DStream::leftSemiJoinEngine
Syntax
DStream::leftSemiJoinEngine(rightStream, metrics, matchingColumn,
[garbageSize=5000], [updateRightTable=false])
Details
Creates a left semi join streaming engine. For details, see createLeftSemiJoinEngine .
Return value: A DStream object.
Arguments
rightStream is a DStream object indicating the input data source of the right table.
-
metrics can use one or more expressions, built-in or user-defined functions (but not aggregate functions), or a constant scalar/vector. Note that the output column for a constant vector must be in array vector form.
-
metrics can be functions that return multiple values and the columns in the output table to hold the return values must be specified. For example, <func(price) as `col1`col2>.
- When there is only 1 column to match - If the names of the columns to match are the same in both tables, matchingColumn should be specified as a STRING scalar; otherwise it's a tuple of two elements. For example, if the column is named "sym" in the left table and "sym1" in the right table, then matchingColumn = [[`sym],[`sym1]].
-
When there are multiple columns to match - If both tables share the names of all columns to match, matchingColumn is a STRING vector; otherwise it's a tuple of two elements. For example, if the columns are named "timestamp" and "sym" in the left table, whereas in the right table they're named "timestamp" and "sym1", then matchingColumn = [[`timestamp, `sym], [`timestamp,`sym1]].
garbageSize (optional) is a positive integer. The default value is 5,000. Unlike other join engines, the garbageSize parameter for left semi join engine is only used to remove the historical data from the left table. The system will clear the data from the left table when the number of joined records exceeds garbageSize.
updateRightTable (optional) is a Boolean value indicating whether to output the first record (updateRightTable = true) or the latest record (updateRightTable = false) when there are more than one matching records in the right table. The default value is false.
Examples
if (!existsCatalog("orca")) {
createCatalog("orca")
}
go
use catalog orca
// If a stream graph with the same name already exists, destroy it first.
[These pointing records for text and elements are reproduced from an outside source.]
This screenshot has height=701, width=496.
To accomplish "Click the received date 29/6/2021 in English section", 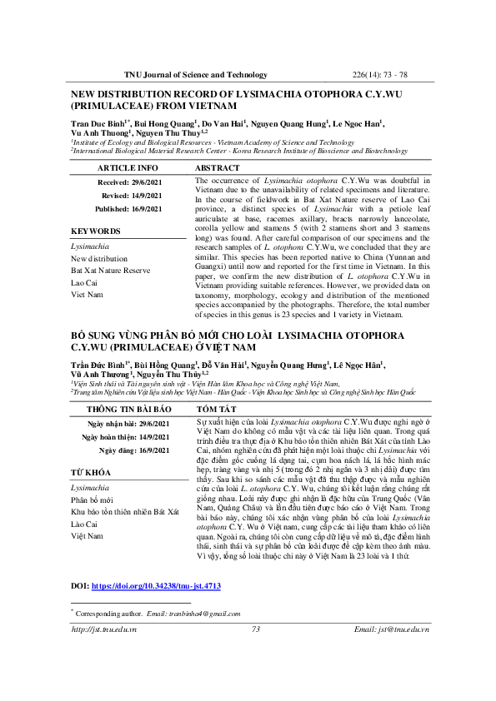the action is click(158, 181).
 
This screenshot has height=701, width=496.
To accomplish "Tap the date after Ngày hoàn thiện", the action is click(158, 437).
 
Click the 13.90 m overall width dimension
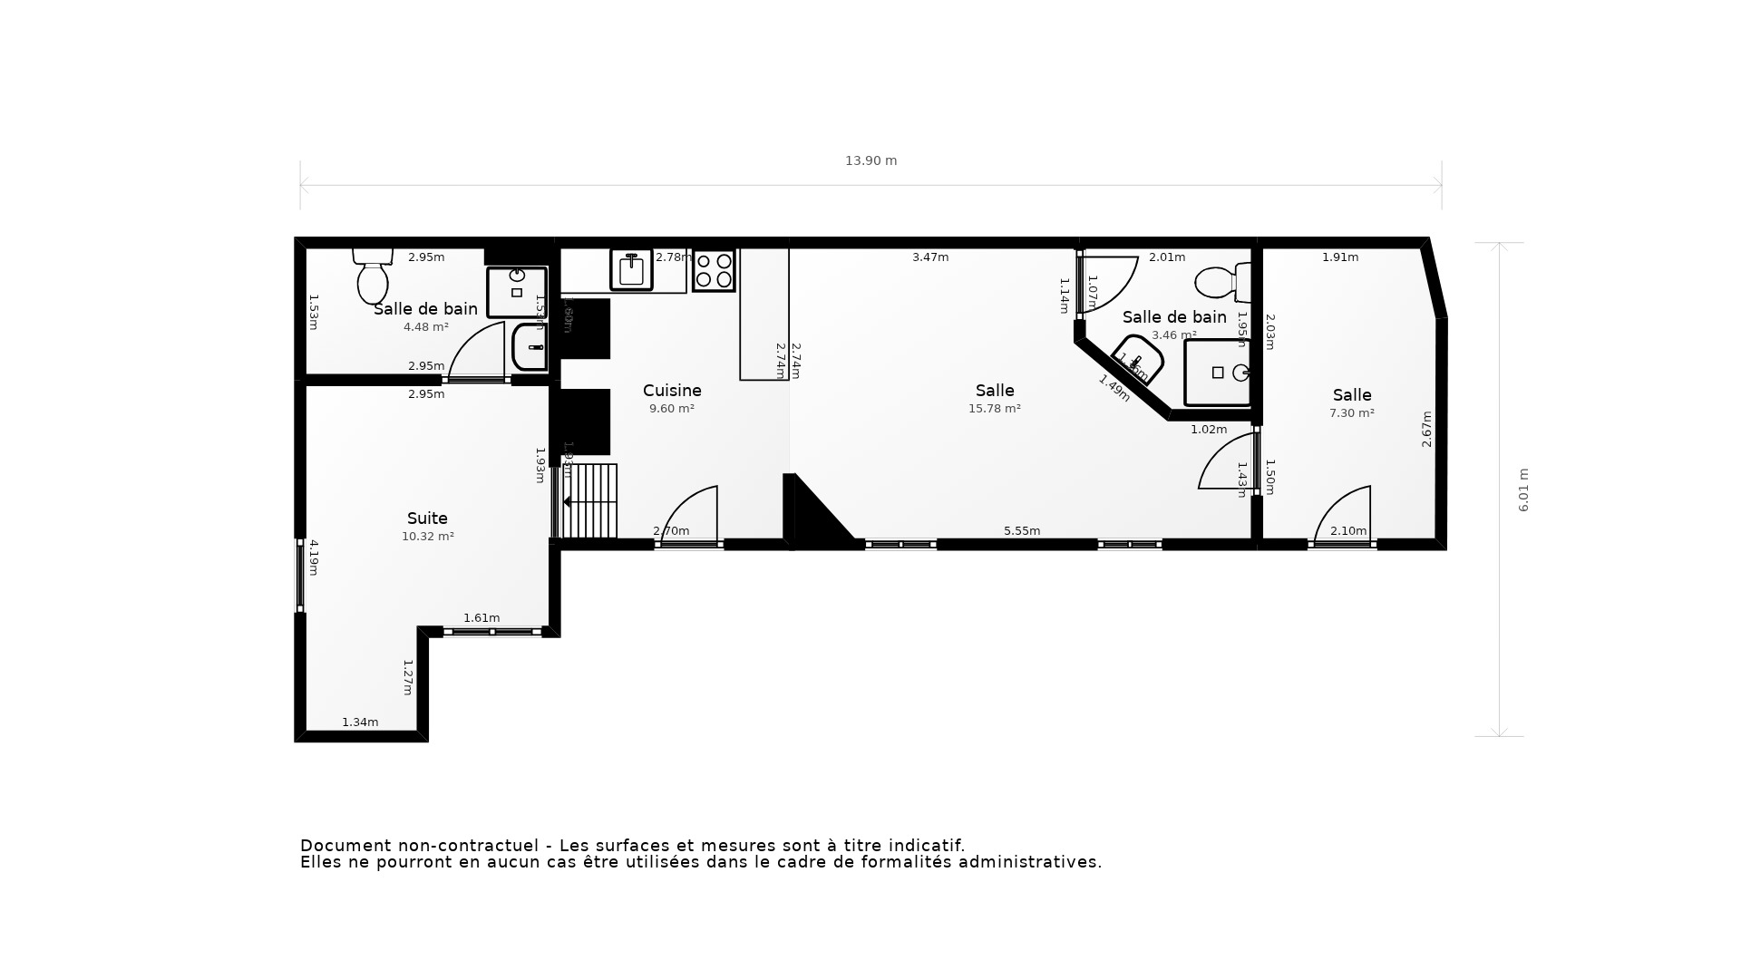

// dropStreamGraph('joinEngine')
g = createStreamGraph('joinEngine')
r = g.source("right", 1024:0, `time`sym1`vol, [TIMESTAMP, SYMBOL, INT])
g.source("left", 1024:0, `time`sym`price, [TIMESTAMP, SYMBOL, DOUBLE])
.leftSemiJoinEngine(r, metrics=<[price, vol,price*vol]>, matchingColumn=[[`time,`sym], [`time,`sym1]], updateRightTable=true)
.sink("output")
g.submit()
go
v = [1, 5, 10, 15]
tmp1=table(2012.01.01T00:00:00.000+v as time, take(`AAPL, 4) as sym, rand(100,4) as price)
appendOrcaStreamTable("left", tmp1)
v = [1, 1, 3, 4, 5, 5, 5, 15]
tmp2=table(2012.01.01T00:00:00.000+v as time, take(`AAPL, 8) as sym, rand(100,8) as vol)
appendOrcaStreamTable("right", tmp2)
select * from orca_table.output
time | sym | price | vol | price_mul |
---|---|---|---|---|
2012.01.01 00:00:00.001 | AAPL | 36 | 62 | 2,232 |
2012.01.01 00:00:00.005 | AAPL | 82 | 35 | 2,870 |
2012.01.01 00:00:00.015 | AAPL | 60 | 23 | 1,380 |